For users of the Heat Transfer Module, COMSOL Multiphysics^® version 5.6 includes directional dependent surface properties for surface-to-surface radiation, a new Porous Medium feature, and a Phase Change Interface boundary condition. Read about these heat transfer features and more below.

Phase Change Interface Boundary Condition

The new Phase Change Interface boundary condition, combined with the Deformed Geometry feature, defines the interface between two domains corresponding to two different phases. This boundary condition is based on the Stefan condition; it sets the phase change temperature, defines the front velocity from the latent heat of phase change, and specifies the solid side and heat flux jump evaluation. This boundary condition models the phase transformation as a sharp interface and can be used for a number of applications, including pure metal melting, as seen in the Tin Melting Front model, or solidification or sublimation, as seen in the Freeze-Drying model.
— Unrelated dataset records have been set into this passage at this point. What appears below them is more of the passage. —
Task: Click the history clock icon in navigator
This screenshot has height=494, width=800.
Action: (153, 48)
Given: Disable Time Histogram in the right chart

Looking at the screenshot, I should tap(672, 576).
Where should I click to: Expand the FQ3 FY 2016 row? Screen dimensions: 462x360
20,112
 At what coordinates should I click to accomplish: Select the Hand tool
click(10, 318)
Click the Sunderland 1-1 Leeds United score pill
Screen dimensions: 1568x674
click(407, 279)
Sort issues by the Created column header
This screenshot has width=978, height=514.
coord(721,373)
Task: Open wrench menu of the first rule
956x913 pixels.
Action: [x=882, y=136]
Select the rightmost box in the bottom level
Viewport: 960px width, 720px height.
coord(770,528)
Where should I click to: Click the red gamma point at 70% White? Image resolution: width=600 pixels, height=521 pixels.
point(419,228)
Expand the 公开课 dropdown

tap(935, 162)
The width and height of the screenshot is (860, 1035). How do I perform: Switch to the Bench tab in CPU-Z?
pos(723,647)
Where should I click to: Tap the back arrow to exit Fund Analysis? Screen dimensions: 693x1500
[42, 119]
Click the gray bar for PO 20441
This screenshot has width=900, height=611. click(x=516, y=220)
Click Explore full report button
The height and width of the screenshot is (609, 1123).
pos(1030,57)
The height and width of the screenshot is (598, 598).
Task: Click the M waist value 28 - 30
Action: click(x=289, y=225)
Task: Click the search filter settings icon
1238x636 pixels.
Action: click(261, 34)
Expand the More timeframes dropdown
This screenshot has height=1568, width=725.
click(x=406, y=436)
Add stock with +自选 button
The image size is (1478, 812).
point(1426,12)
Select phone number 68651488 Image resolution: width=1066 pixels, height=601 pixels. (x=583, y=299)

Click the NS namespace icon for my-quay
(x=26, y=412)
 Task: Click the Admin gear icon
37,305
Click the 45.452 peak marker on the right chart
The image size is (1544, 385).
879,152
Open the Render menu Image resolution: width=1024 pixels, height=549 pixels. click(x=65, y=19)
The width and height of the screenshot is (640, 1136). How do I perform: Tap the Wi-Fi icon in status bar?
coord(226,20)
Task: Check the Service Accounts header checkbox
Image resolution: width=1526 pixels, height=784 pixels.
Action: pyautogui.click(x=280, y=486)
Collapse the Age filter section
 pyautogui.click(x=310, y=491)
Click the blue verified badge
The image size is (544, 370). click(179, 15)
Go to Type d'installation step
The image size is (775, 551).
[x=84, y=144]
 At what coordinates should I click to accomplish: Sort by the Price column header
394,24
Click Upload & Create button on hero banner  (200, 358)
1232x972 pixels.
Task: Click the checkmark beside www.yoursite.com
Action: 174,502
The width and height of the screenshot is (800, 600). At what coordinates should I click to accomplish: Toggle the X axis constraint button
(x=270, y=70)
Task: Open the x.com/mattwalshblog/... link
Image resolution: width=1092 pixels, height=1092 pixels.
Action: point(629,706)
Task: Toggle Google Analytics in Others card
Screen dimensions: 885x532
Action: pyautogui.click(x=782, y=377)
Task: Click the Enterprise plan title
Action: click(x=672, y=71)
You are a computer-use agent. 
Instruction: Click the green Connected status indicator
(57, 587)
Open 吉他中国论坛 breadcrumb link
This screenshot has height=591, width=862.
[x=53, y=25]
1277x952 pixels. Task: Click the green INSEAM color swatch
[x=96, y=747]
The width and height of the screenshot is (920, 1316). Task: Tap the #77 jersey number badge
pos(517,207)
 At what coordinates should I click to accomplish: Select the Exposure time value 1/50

Gas and solid phases (left), and phase change interface, temperature, and total heat flux streamlines (right).

Heat and Moisture Transport in Porous Media

There are new interfaces and features for modeling coupled heat and moisture transport in porous media filled with moist air and liquid water. The new Moisture Transport in Porous Media interface provides a Hygroscopic Porous Medium feature by default, and can be used to model moisture transport in porous media by vapor convection and diffusion, as well as liquid water convection and capillary flow. The new interface accounts for convection in both liquid and gas phases due to total pressure variations, by modeling the liquid capillary flux, and by adding support for gravity forces. It can be combined with the Moist Air feature to model the effect of a moist air flow on a porous medium.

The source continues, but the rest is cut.